31 In my view, the correct approach is to first ascertain whether the documents in question are of the kind specified in Schedule 2 to the FOI Act i.e. does each of the documents relate to 'the complaint handling, investigative and reporting functions of that office.'
32 It is apparent from various authorities that have considered the expression "relating to" and similar expressions that these phrases that the words are of the widest import: See for example Colakovski v Australian Telecommunications Corporation (1991) 100 ALR 111.
33 In my view, the expression "exempt from the operation of the Act" in section 9 of the FOI Act should be given its ordinary meaning. If a document is correctly categorised as falling within the scope of Schedule 2, the agency does not need to make a determination under section 24. Similarly, it is not required to give a notice of determination under section 28 the FOI Act. However, if the agency has wrongly categorised a document and it in fact relates to the agency's non-exempt functions, then the agency is not exempt from the FOI Act in respect of that particular document. In that situation, the agency's failure to make a determination under section 24 would constitute a deemed refusal under section 24(2) of the FOI Act. That deemed refusal could be the subject of both internal and external review.
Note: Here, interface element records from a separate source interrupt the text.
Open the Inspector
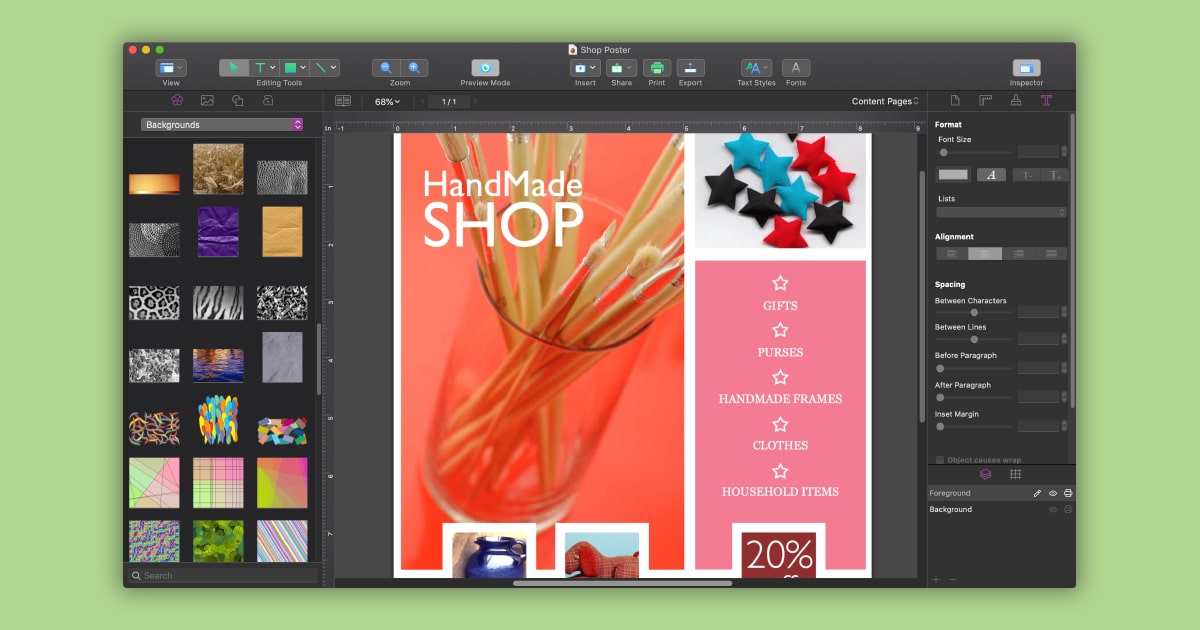 [1025, 67]
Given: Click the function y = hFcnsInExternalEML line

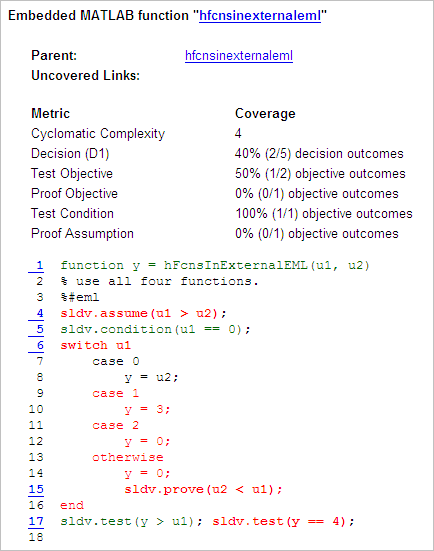Looking at the screenshot, I should coord(215,265).
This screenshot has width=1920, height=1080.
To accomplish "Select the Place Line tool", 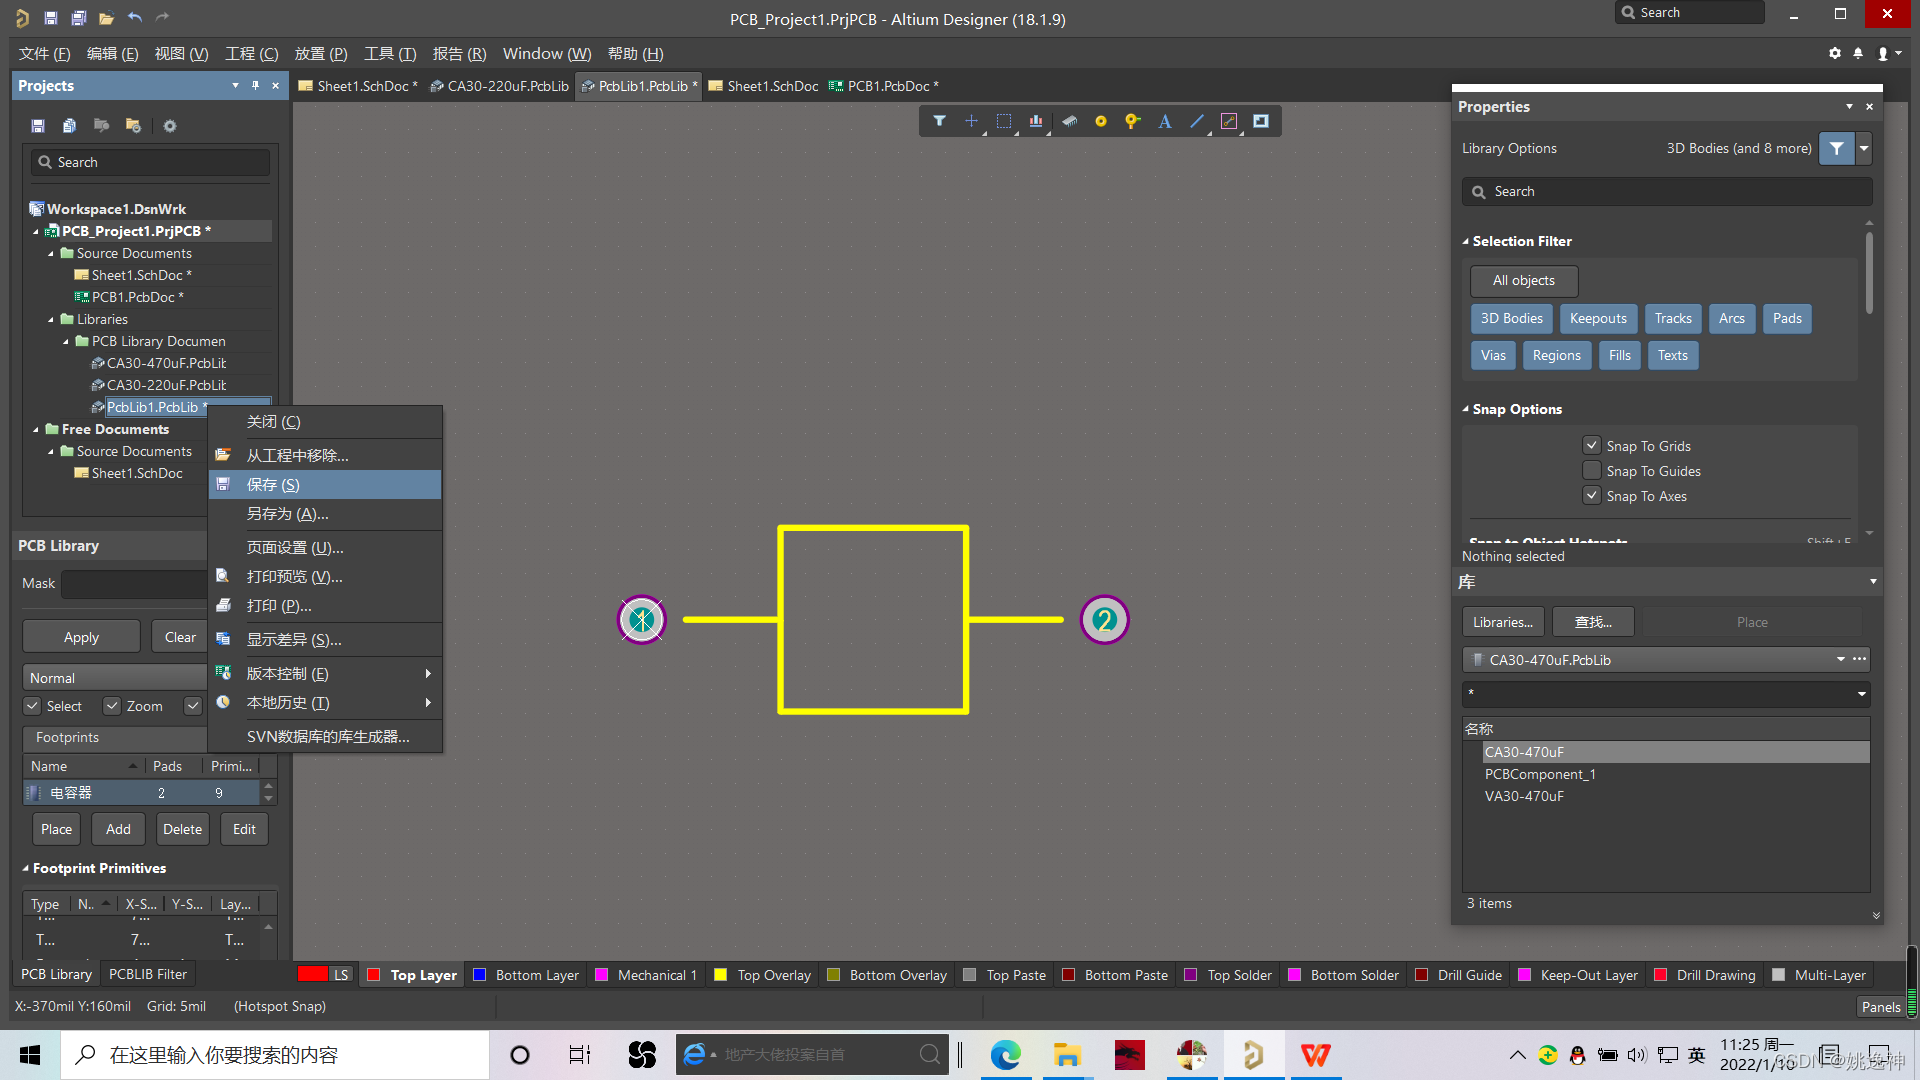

34 The Ombudsman Act 1974 makes provision for the complaint handling, investigative and reporting functions of the Ombudsman's office. In my view whether or not a document relates to those functions will be a question of fact to be determined in relation to each document by reference to the circumstances in which it was created or received by the agency.
35 I have examined each of the documents that were provided to the Tribunal on a confidential basis. I am satisfied that each of the conflict of interest notifications which are within the scope of paragraph 2 of the 053250 application request relates to the Ombudsman's complaint handling, investigative or reporting functions.
36 I am also satisfied that each of the documents that have been identified as within the scope of Part 2 of the 063028 application request relates to the Ombudsman's complaint handling, investigative or reporting functions.
37 Accordingly I am satisfied that the Ombudsman does not need to make a determination under section 24 in relation to those documents.
38 For the reasons set out in Edelsten I agree with the Ombudsman's submission that documents that are dated after the date of receipt of the McGuirk's request are outside the scope of the request. On the evidence before me I am satisfied that the Ombudsman does not hold any other documents that fall within the scope of either the 053250 application or the 063028 application.
39 It follows that the Tribunal has no jurisdiction to hear and determine either of Mr McGuirk's applications.
40 As I have indicated above, the matter is to be relisted for further directions in order to determine the future conduct of the matters.
Order
The matters are listed for further direction on Friday 23 November 2007 at 11am.